Letters to the Editor
We congratulate Drs. Tobias and Atwood (1) for having collected as many as seven cases of Duchenne muscular dystrophy with mivacurium used for muscle relaxation. We deeply regret that this interesting study escaped our literature research. However, in retrospect, we still were unable to trace this paper in a data base like silver platter although Paediatric Anaesthesia is one of its source journals.
Tobias’ and Atwood’s article (1) represents a retrospective study based on the evaluation of patient records. We understand that there was no underlying uniform protocol for mivacurium administration and that neuromuscular transmission was monitored by visual or tactile evaluation of the train-of-four response. Residual neuromuscular was antagonized by neostigmine in all patients.
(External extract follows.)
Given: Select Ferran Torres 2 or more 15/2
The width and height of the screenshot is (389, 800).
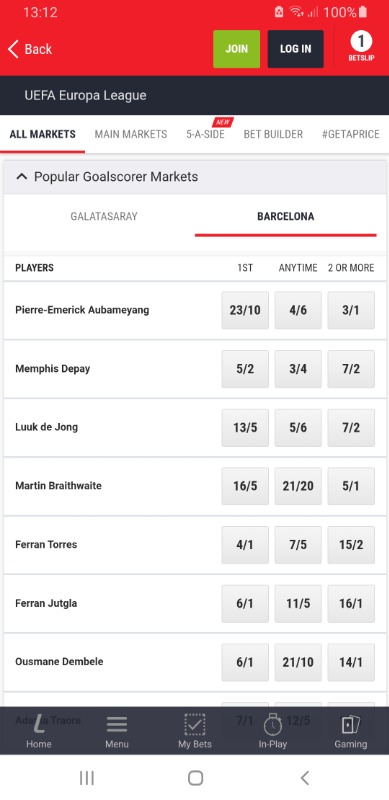Looking at the screenshot, I should coord(351,545).
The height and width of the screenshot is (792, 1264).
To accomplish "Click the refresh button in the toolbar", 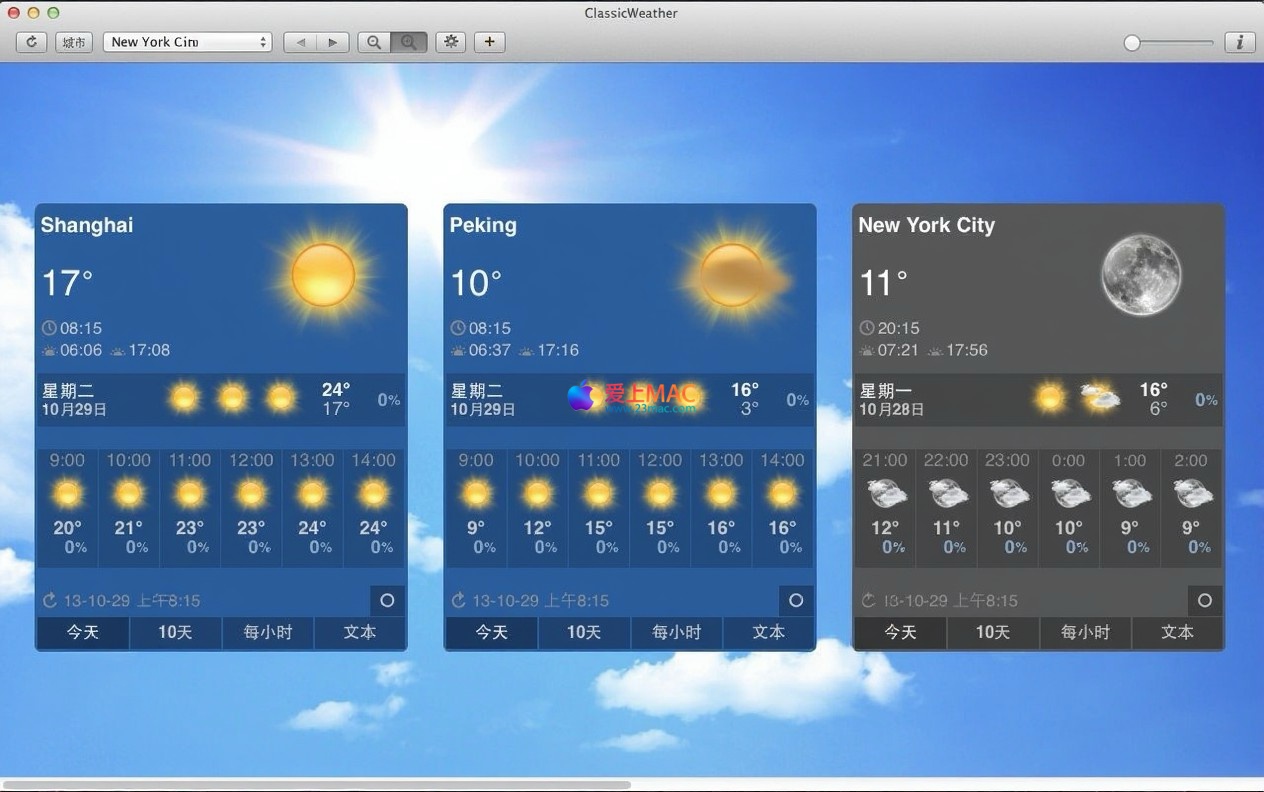I will (x=31, y=42).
In contrast, our case report was subject to a prospective design characterized by (i) mivacurium administration according to a predetermined protocol, (ii) monitoring of neuromuscular transmission by simultaneous recording of both the evoked twitch tension and the evoked compound EMG until almost complete recovery of neuromuscular transmission, and (iii) no cholinesterase inhibitors used.
Because of this design, our report (2) retains originality, even in the light of Tobias’ and Atwood’s contribution (1). The latter, of course, deserves the credit of the very first publication on mivacurium in Duchenne muscular dystrophy (1). As far as comparable by study design, our data are in line with those of Tobias and Atwood (1).
Mahir Uslu MD
1. Tobias JD, Atwood T. Mivacurium in children with Duchenne muscular dystrophy. Paediatr Anaesth 1994; 4:57–60.
2. Uslu M, Mellinghoff H, Diefenbach C. Mivacurium for muscle relaxation in a child with Duchenne’s muscular dystrophy. Anesth Analg 1999; 89:340–1.